C’est elle, la table, qui est au centre du jeu. Elle est là. Une table quelconque, mais patinée, balafrée et luisante de vécus. Au sol, son ombre évoque ce que serait une éclipse de table : à la manière d’un astre presque recouvert dont le disque noir est juste nimbé d’un liséré scintillant, l’idée de la table est une ligne de lumière encerclant l’obscur, l’informulé, l’origine engloutie des choses. En fond de scène, sur grand écran, apparaît son image transcendante, la reproduction mentale de la table, marquée, brute, nue, telle qu’elle hante l’esprit des deux personnages. Magnétique. Meuble psychique flottant dans l’air. Une table qui ne cache pas d’où elle vient, milieu populaire, monde rural. C’est la pièce centrale du mobilier. La plaque tournante de toute socialisation : les repas, les confrontations familiales, les événements, les fêtes avec les proches, les voisins, le partage des informations, la mise en commun des potins, l’attente du courrier fatal ou providentiel, les veillées, les jeux de carte, les libations, les espérances, les déchéances. Ca grouille.
Identités décalées
Les premières évocations remontent loin, balbutiantes. Dans un passé non daté d’où émergent des gestes et des configurations universelles, élémentaires : des outils sur la table, une assiette fumante, les cahiers ouverts pour les devoirs, polyvalence de la table, lieu où s’agencent et s’interpénètrent les différentes activités du vivre ensemble, se nourrir, bricoler, apprendre. Meuble central où s’organise d’emblée la confrontation entre soi et le groupe, pour le meilleur et pour le pire. La bassine sur la table pour laver l’enfant, rituel plaçant chaque parent dans leur rôle éducatif respectif. Puis, la première fois où il faut se débrouiller pour son repas, les parents étant requis aux travaux des champs. Ressentiment, énervement, dérapage des émotions en crue indicible, steak haché salade tomate porcelaine brisée.

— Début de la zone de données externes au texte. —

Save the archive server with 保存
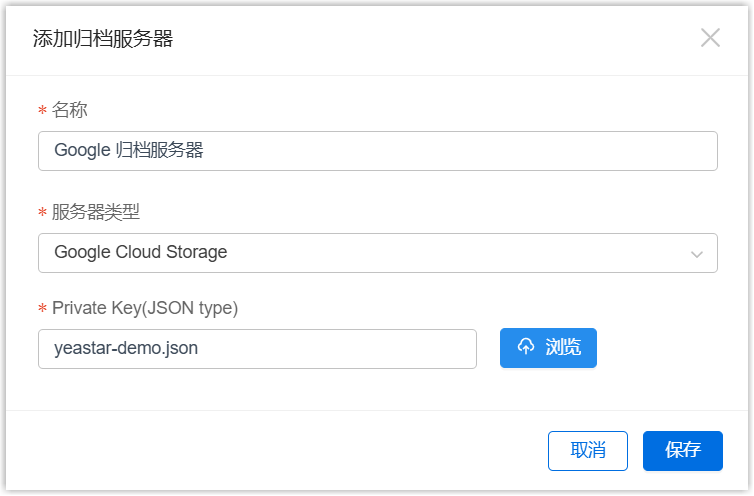 (x=682, y=450)
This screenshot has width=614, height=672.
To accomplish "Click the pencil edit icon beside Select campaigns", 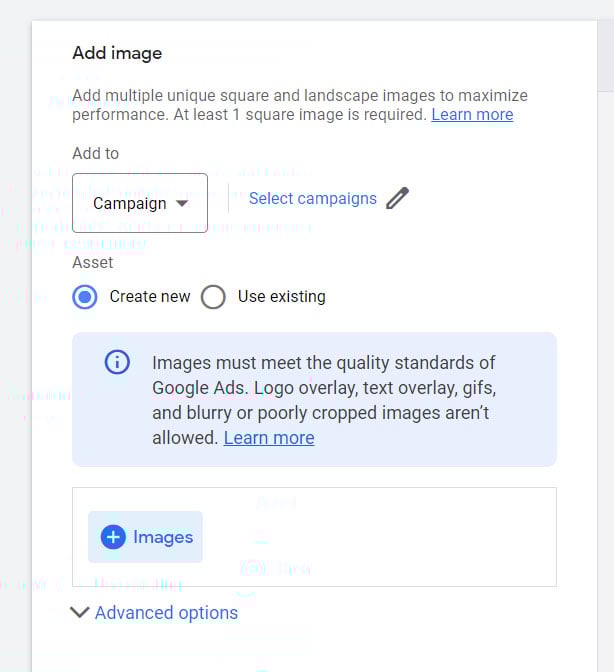I will click(397, 198).
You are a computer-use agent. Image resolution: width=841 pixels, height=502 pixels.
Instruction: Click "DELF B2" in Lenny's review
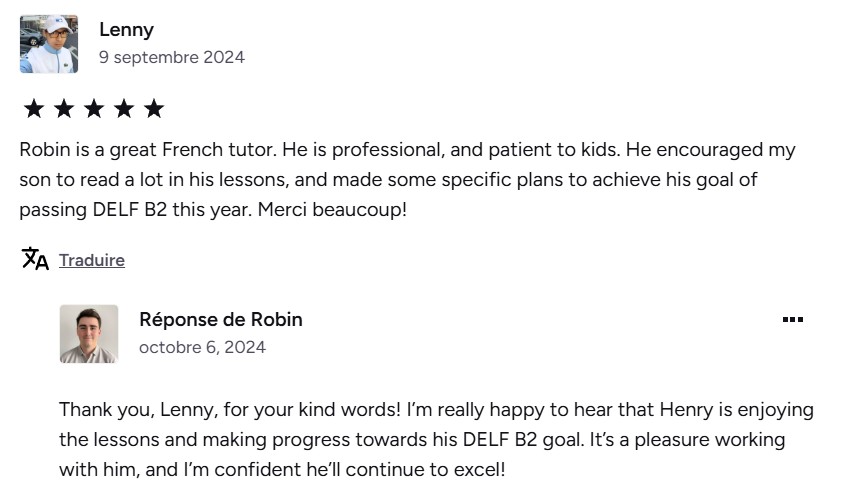click(130, 209)
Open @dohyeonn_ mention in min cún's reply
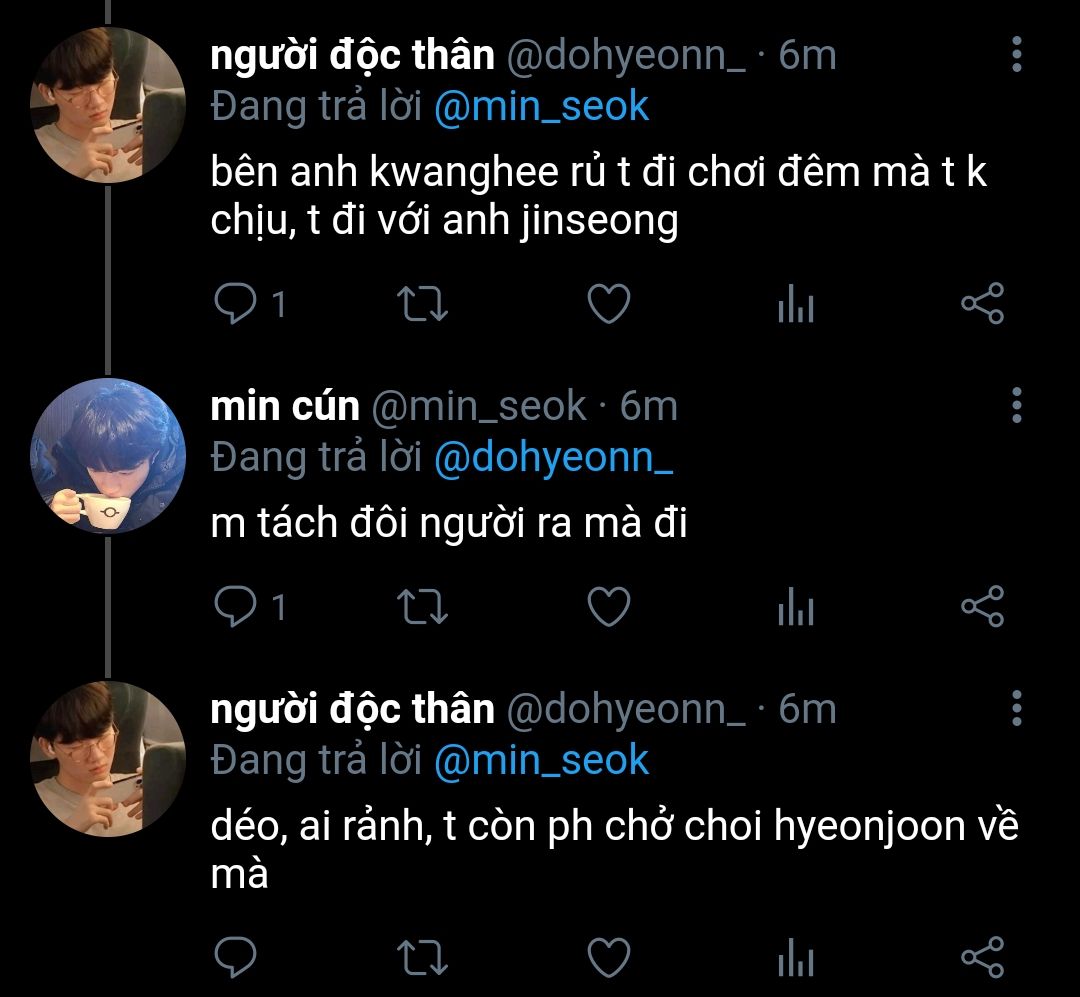The height and width of the screenshot is (997, 1080). pyautogui.click(x=554, y=457)
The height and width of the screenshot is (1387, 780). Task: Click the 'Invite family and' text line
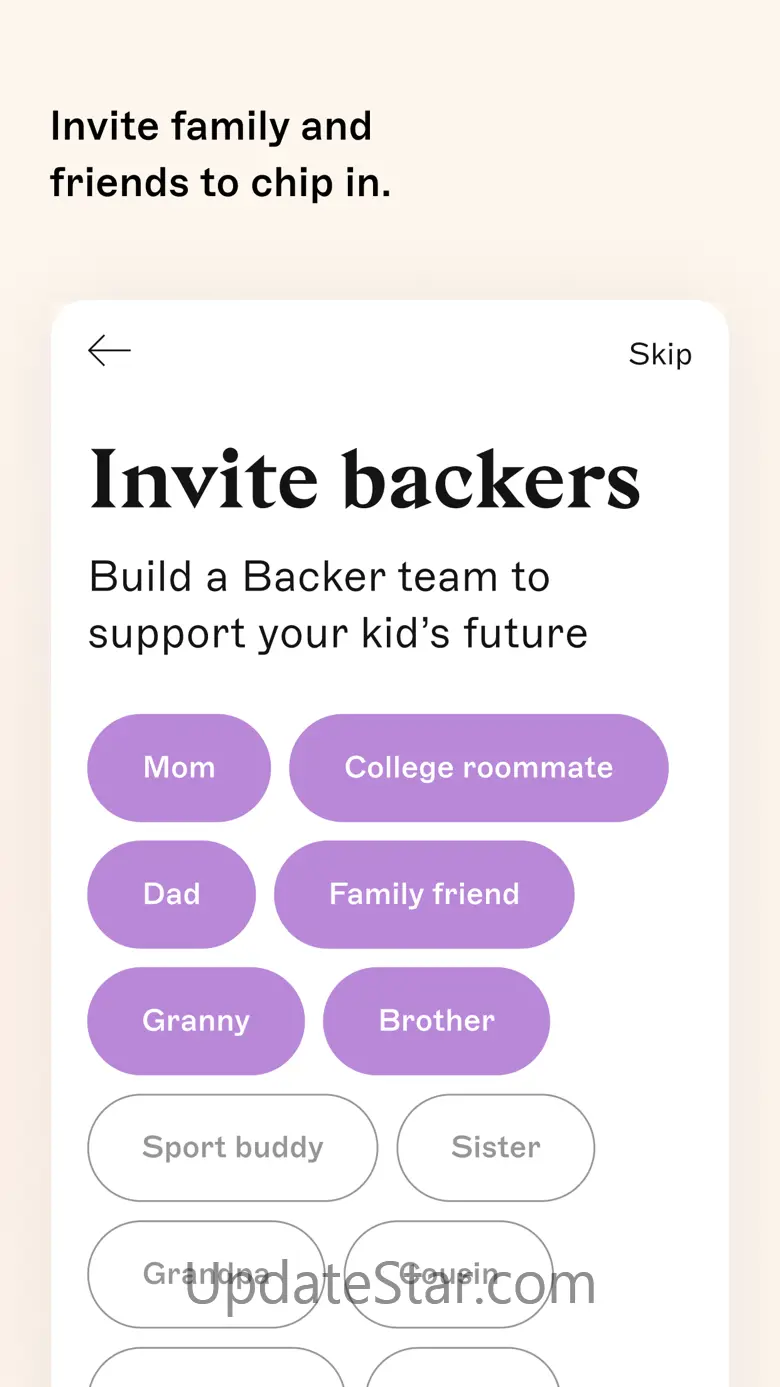[211, 127]
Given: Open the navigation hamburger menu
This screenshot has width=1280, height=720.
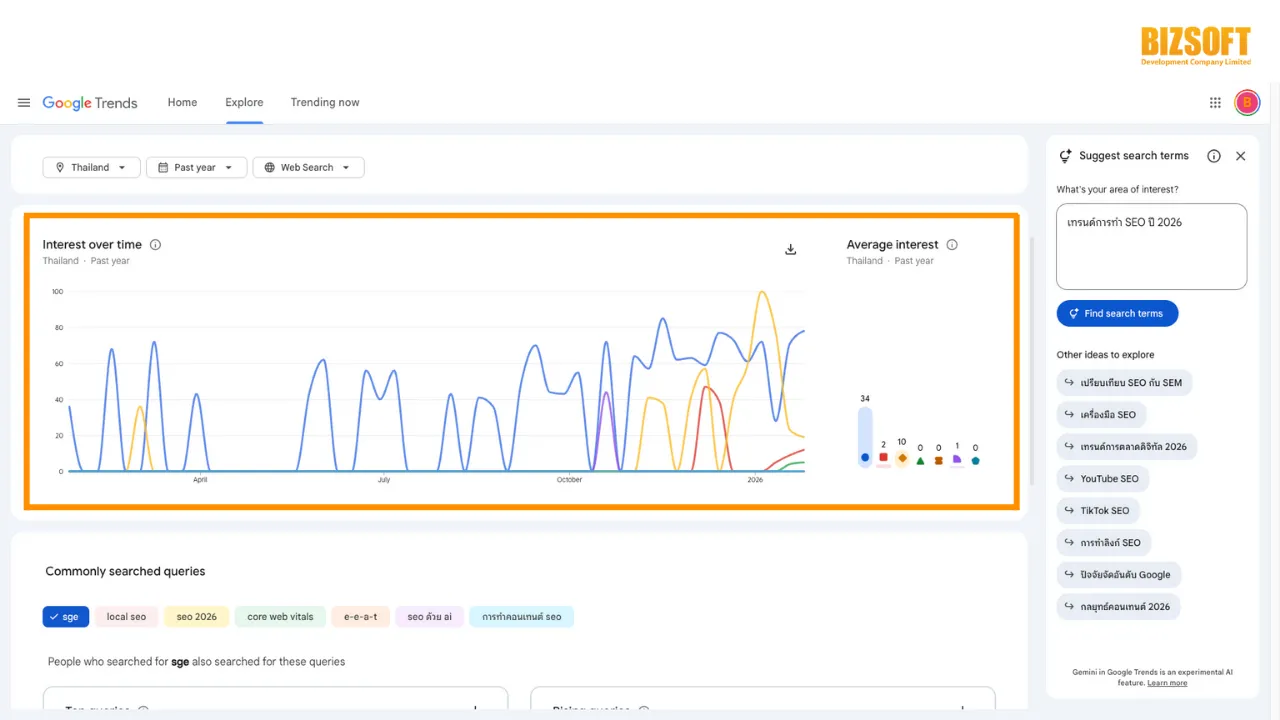Looking at the screenshot, I should click(x=24, y=102).
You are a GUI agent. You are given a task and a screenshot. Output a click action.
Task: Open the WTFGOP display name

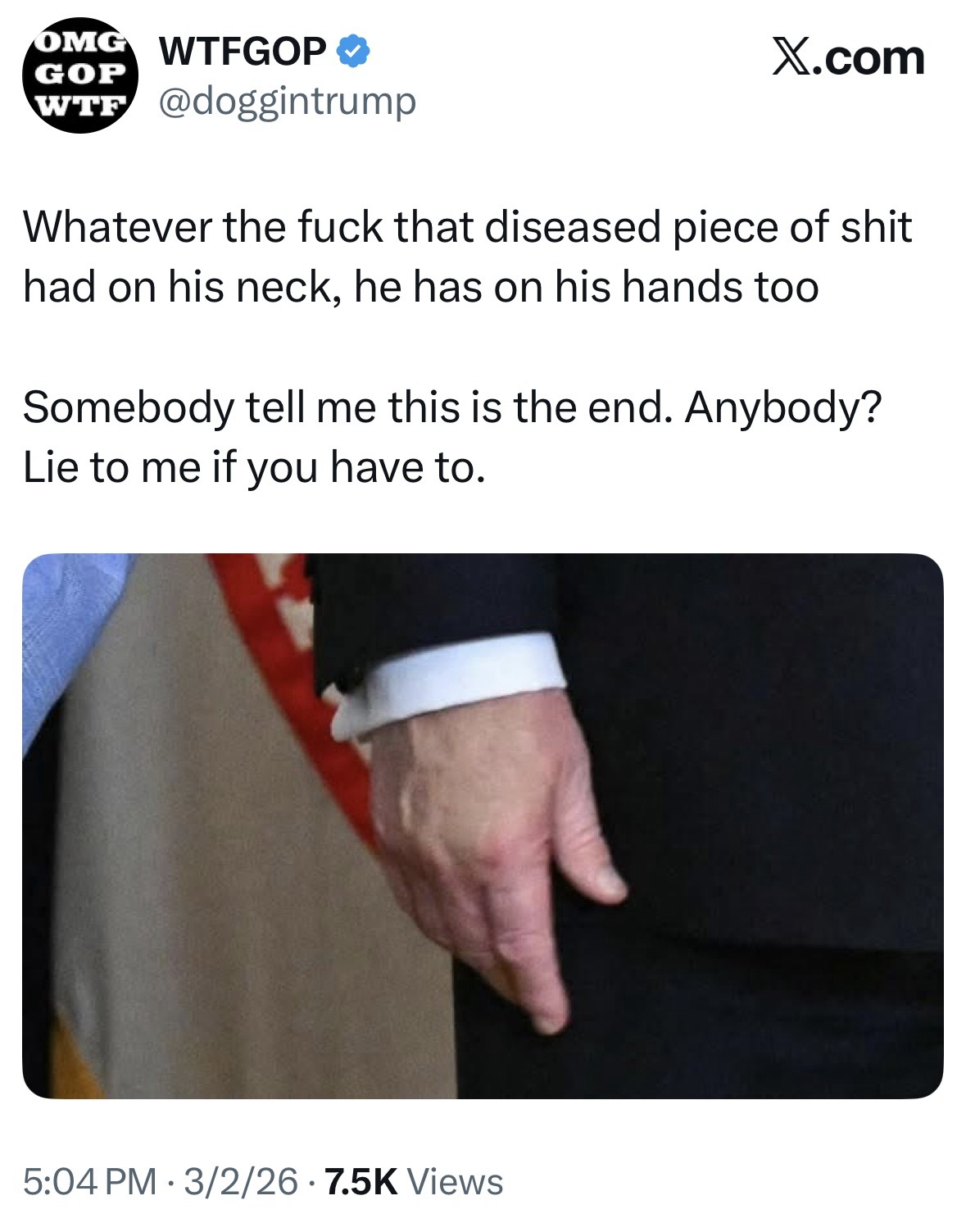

Les souvenirs, d’abord, s’éloignent et survolent les alentours, exhument des échantillons atmosphériques de cette époque, liés à leurs premières relations avec ce qui se passe à table. L’ennui, l’indispensable ennui. Les échappées à vélo, frottement léger des pneus sur l’asphalte, cliquetis de la roue libre. La maraude dans les cerisiers, refuge dans les arbres où le principal est d’être caché dans les feuilles, absent, et de pouvoir écouter les bruits venant des habitations, les interpréter. Rappeler aussi combien « penser », à un certain âge, se confondait avec « fantasmer l’amour », un imaginaire de bonheur insulaire, dans les vergers, au son apaisant – planant - des arrosages automatiques, lointain. Ces tableaux sensibles, succincts, profilent des personnalités un peu décalées et habitées de capacités d’observation et d’enregistrement de ce qui se passe autour de la table, facultés justement stimulées par le décalage. Être dedans et à la fois dehors. Chercher quelque chose, attendre quelque chose qui ne vient pas, qu’il faudra débusquer ailleurs.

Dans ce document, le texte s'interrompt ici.